Activity - Please copy each line below that contains the string "Voir".

Extracted records -
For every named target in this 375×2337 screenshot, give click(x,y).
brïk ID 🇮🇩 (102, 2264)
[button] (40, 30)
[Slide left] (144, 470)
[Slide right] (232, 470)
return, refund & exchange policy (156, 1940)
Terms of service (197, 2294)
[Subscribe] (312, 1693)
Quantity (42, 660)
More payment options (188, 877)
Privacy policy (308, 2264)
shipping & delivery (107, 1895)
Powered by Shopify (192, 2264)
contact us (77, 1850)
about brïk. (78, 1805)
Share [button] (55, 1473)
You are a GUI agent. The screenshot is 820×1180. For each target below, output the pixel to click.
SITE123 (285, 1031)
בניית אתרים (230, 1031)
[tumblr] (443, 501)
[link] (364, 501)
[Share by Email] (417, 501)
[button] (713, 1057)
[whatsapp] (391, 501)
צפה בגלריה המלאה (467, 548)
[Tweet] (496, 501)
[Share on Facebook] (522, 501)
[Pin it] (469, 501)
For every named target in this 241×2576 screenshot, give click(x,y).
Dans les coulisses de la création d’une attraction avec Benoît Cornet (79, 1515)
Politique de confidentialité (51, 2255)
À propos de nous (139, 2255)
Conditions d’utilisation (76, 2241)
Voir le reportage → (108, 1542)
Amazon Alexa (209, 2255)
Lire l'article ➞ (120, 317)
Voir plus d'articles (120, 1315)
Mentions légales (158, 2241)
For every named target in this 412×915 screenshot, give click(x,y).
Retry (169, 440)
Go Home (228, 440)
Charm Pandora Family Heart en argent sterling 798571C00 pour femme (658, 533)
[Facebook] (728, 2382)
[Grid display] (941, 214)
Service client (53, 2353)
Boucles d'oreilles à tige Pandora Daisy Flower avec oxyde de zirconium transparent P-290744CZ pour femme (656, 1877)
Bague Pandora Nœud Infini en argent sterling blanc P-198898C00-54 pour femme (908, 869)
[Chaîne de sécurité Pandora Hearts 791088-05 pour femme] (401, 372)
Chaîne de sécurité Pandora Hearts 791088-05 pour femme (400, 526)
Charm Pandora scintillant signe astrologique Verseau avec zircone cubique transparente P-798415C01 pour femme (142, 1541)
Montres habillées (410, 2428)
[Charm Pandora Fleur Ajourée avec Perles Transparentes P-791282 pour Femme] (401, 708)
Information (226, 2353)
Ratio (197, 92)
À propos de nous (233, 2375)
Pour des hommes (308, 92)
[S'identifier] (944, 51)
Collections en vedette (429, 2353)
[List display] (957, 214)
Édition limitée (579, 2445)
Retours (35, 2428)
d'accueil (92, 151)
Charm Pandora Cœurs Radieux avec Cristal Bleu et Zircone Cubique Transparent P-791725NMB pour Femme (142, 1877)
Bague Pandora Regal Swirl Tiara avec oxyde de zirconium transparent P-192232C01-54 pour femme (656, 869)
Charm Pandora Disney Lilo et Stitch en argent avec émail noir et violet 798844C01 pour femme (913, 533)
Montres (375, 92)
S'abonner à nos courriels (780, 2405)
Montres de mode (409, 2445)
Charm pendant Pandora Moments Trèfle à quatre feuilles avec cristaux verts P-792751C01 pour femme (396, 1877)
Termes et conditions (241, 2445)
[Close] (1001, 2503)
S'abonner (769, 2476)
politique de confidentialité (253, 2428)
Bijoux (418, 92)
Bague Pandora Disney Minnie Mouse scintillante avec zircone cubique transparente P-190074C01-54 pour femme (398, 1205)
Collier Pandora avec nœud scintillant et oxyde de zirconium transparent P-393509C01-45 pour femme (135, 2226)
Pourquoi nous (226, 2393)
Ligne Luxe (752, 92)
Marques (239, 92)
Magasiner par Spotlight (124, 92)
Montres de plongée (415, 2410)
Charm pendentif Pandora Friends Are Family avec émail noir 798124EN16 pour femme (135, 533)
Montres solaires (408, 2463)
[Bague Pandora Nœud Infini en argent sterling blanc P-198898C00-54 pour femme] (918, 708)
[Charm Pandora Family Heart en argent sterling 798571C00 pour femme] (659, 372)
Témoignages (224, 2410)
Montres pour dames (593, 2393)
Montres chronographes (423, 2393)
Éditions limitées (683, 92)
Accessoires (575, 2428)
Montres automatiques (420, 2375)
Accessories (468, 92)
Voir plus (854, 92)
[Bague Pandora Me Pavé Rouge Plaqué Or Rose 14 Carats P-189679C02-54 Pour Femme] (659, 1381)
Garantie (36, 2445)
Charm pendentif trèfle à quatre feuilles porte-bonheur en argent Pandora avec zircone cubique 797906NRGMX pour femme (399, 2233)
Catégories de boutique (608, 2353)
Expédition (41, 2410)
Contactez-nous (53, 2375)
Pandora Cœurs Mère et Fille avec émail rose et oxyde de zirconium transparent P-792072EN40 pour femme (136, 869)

The answer -
Voir le reportage → (108, 1542)
Voir plus d'articles (120, 1315)
Voir plus (854, 92)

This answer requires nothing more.